____ Information

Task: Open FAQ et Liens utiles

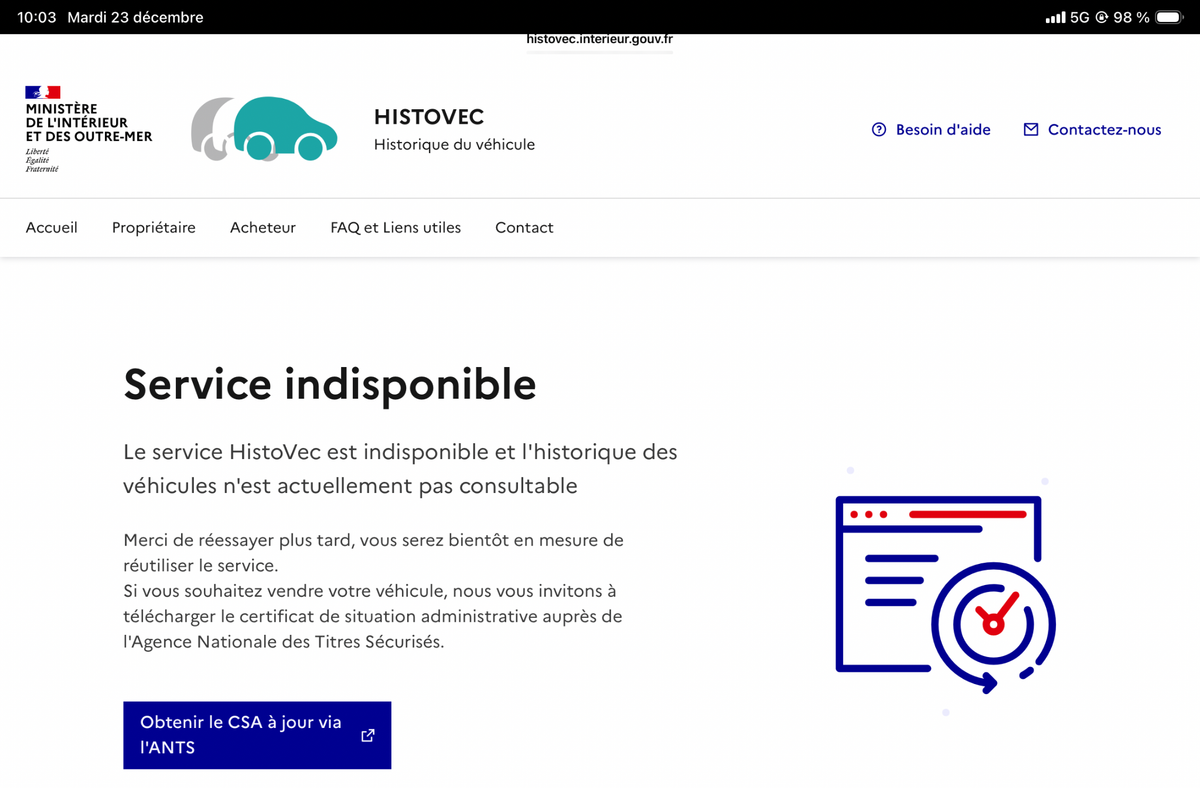Action: click(x=396, y=227)
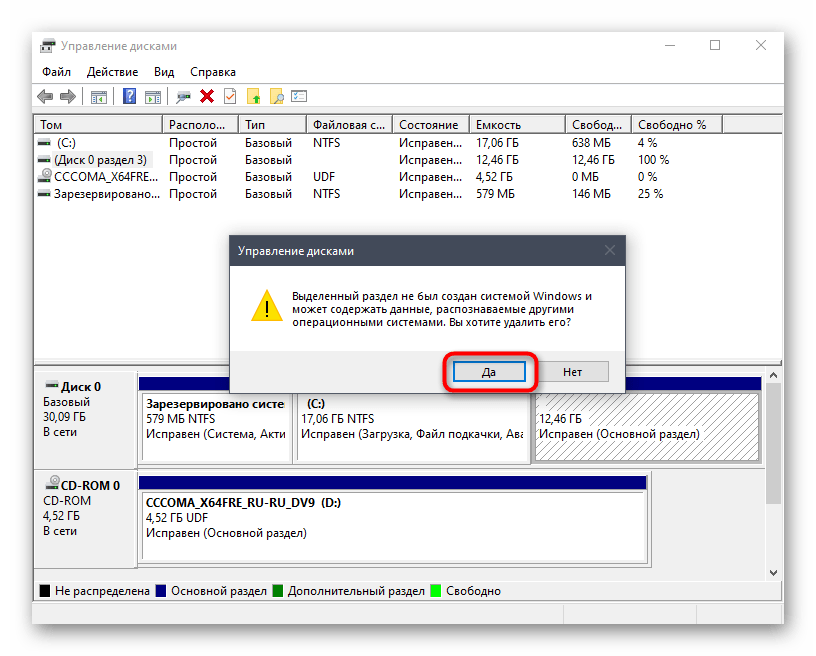
Task: Open the Справка menu
Action: pos(212,72)
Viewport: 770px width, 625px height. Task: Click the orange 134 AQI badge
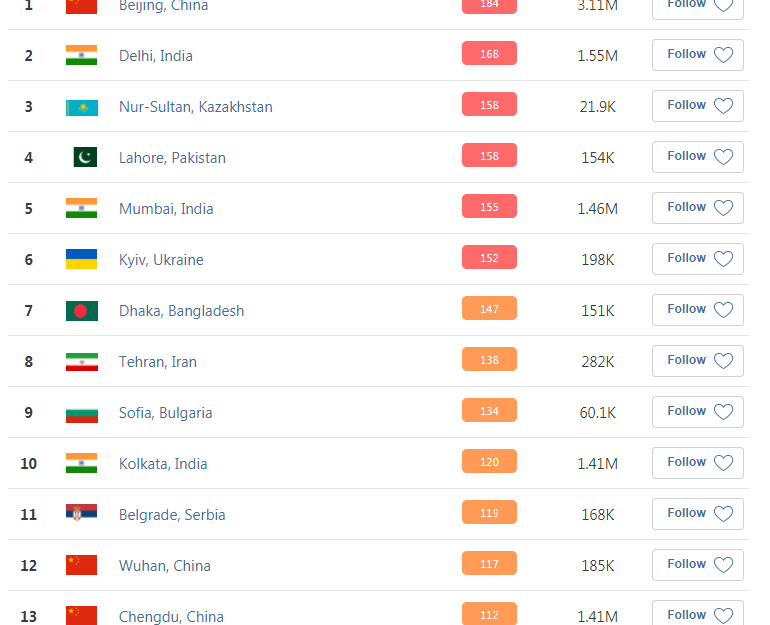pos(489,410)
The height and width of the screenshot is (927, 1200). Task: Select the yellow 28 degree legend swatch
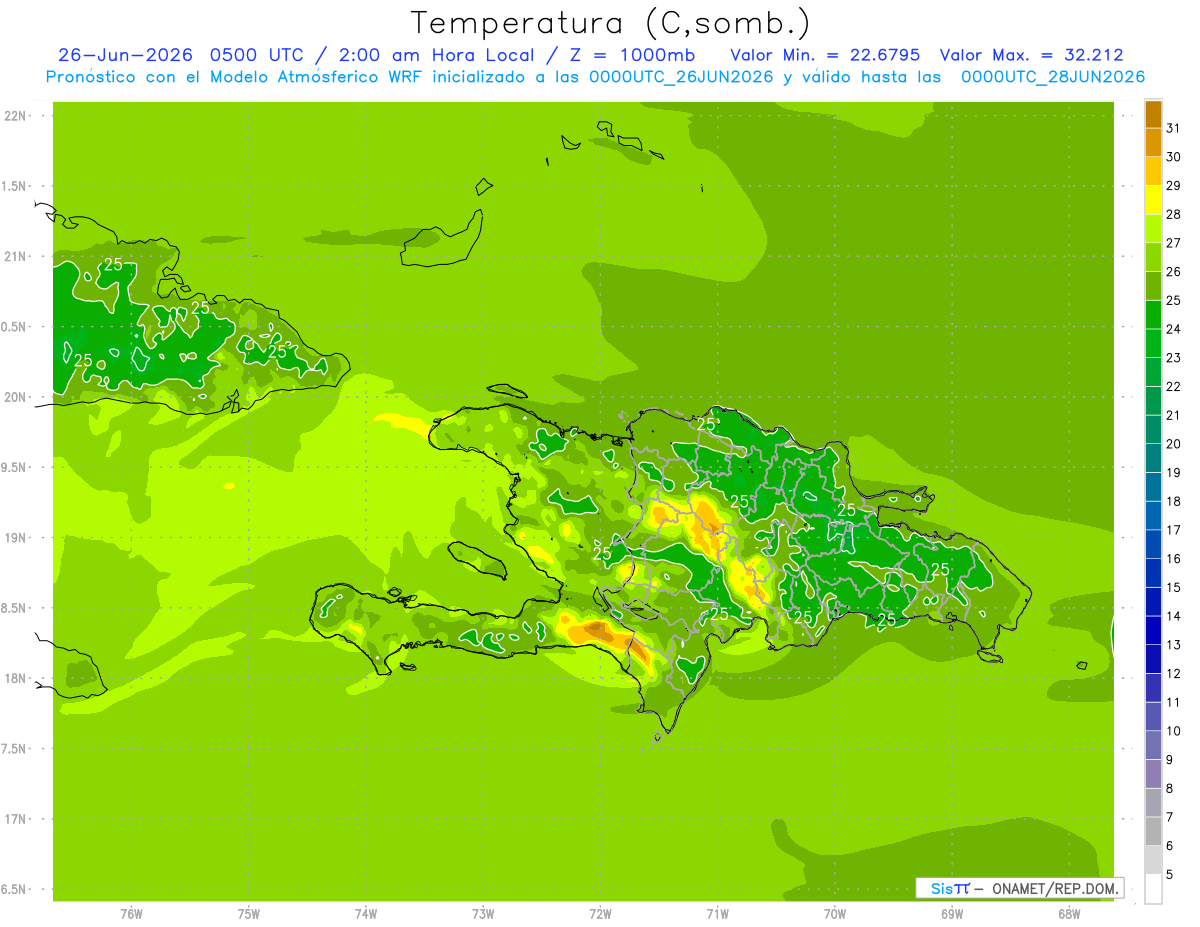click(1153, 200)
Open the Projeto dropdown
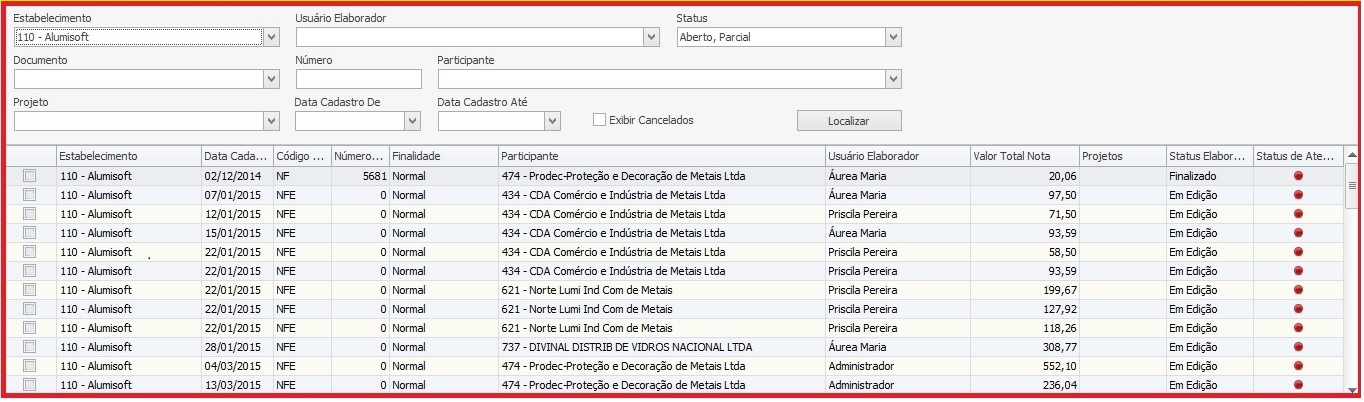 point(272,121)
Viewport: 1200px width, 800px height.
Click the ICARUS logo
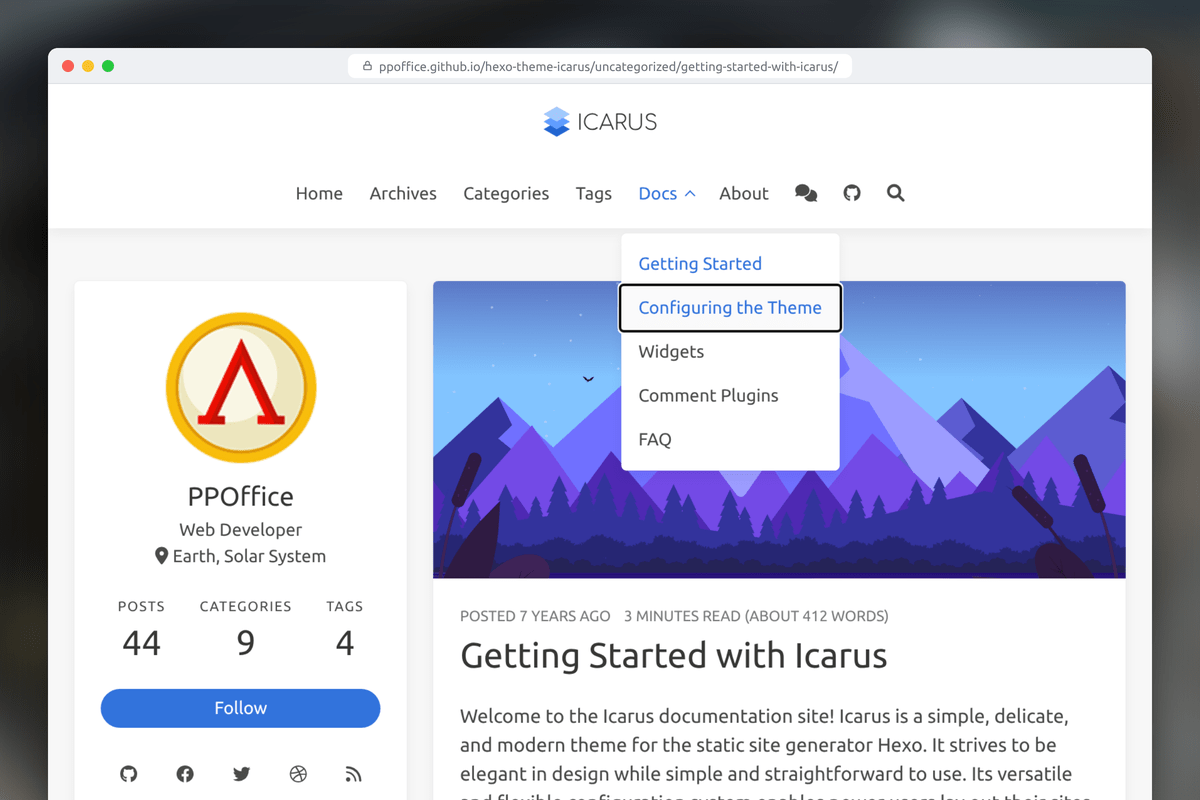click(600, 122)
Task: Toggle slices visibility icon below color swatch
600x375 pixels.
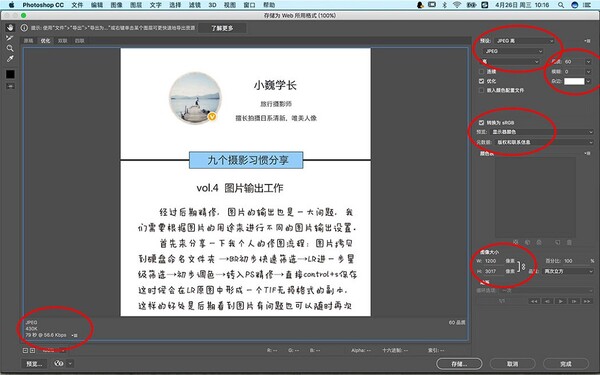Action: point(10,86)
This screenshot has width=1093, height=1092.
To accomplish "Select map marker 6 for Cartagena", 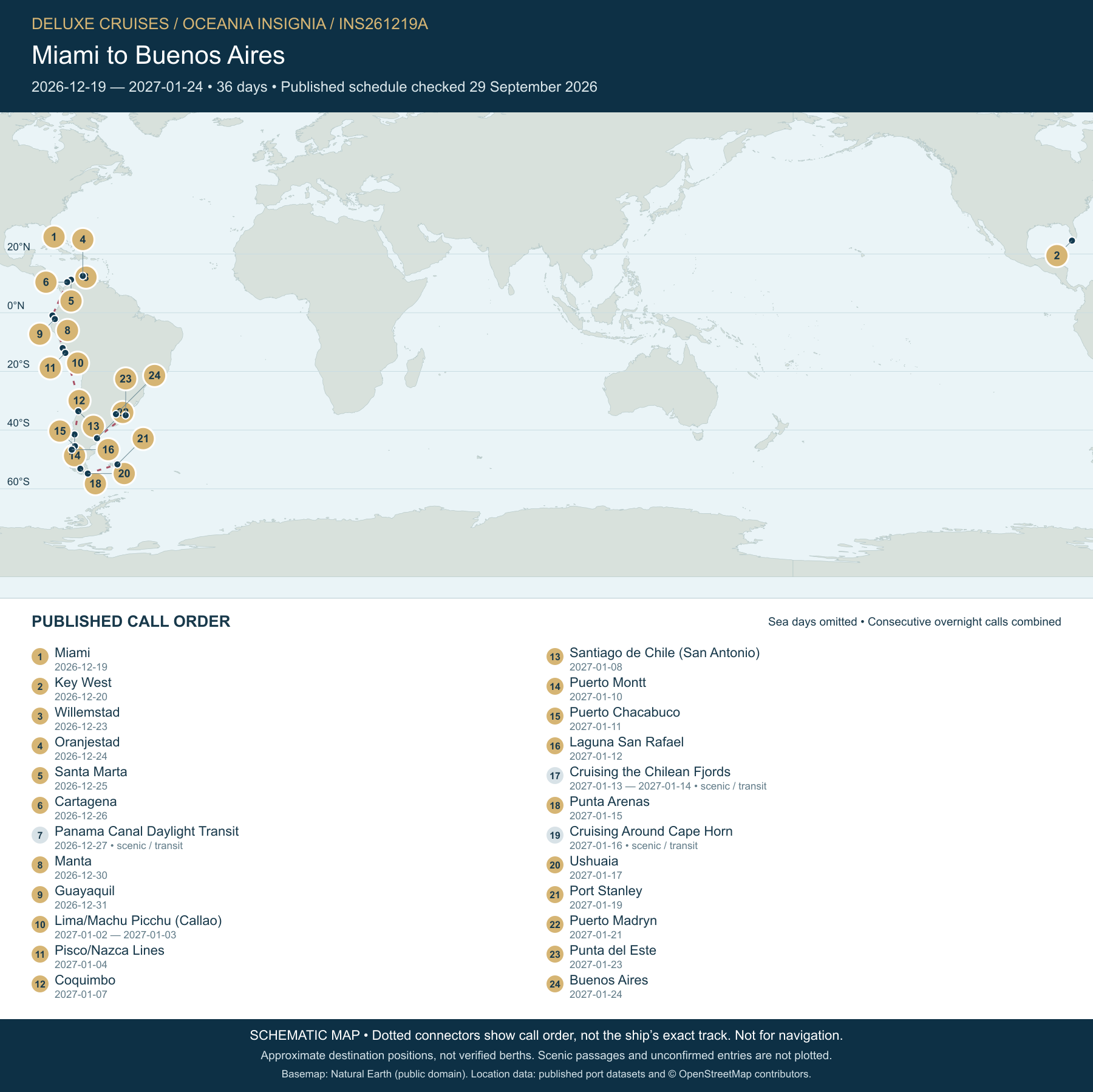I will 46,282.
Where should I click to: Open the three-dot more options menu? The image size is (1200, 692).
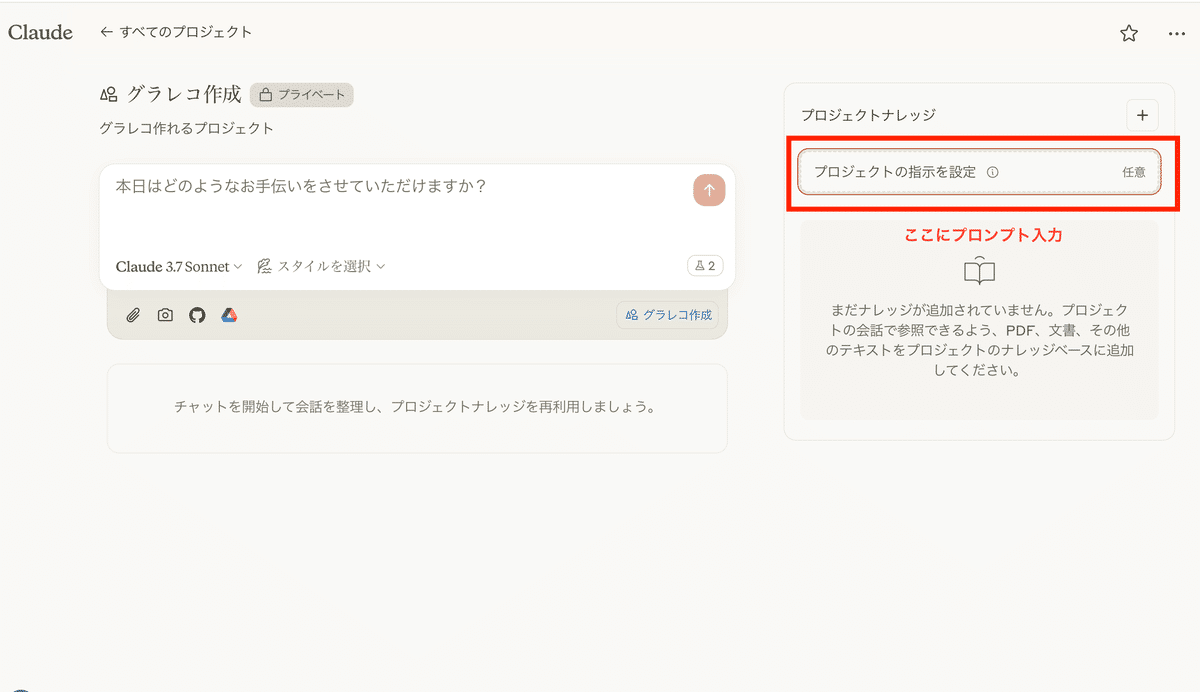point(1176,33)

________

[Requirement]:
Return exactly the lines of the data, beginning with the first and ending with the line containing "Task: Toggle slices". Skip the pictures.

[Answer to this task]:
Task: Open FAQ et Liens utiles

Action: click(x=396, y=227)
Task: Open the Справка menu
Action: pos(212,72)
Viewport: 770px width, 625px height. Task: Click the orange 134 AQI badge
pos(489,410)
The height and width of the screenshot is (927, 1200). Task: Select the yellow 28 degree legend swatch
click(1153, 200)
Open the Projeto dropdown
 point(272,121)
Viewport: 1200px width, 800px height.
Click the ICARUS logo
click(600, 122)
Task: Toggle slices visibility icon below color swatch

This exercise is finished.